Records for processing
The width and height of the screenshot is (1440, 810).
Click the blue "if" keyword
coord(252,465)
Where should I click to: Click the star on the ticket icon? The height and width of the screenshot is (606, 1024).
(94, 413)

What to work on
Transcribe the listing above exactly, including every line.

Task result
The width and height of the screenshot is (1440, 810).
Click the blue "if" keyword
coord(252,465)
Where should I click to: Click the star on the ticket icon? The height and width of the screenshot is (606, 1024).
(94, 413)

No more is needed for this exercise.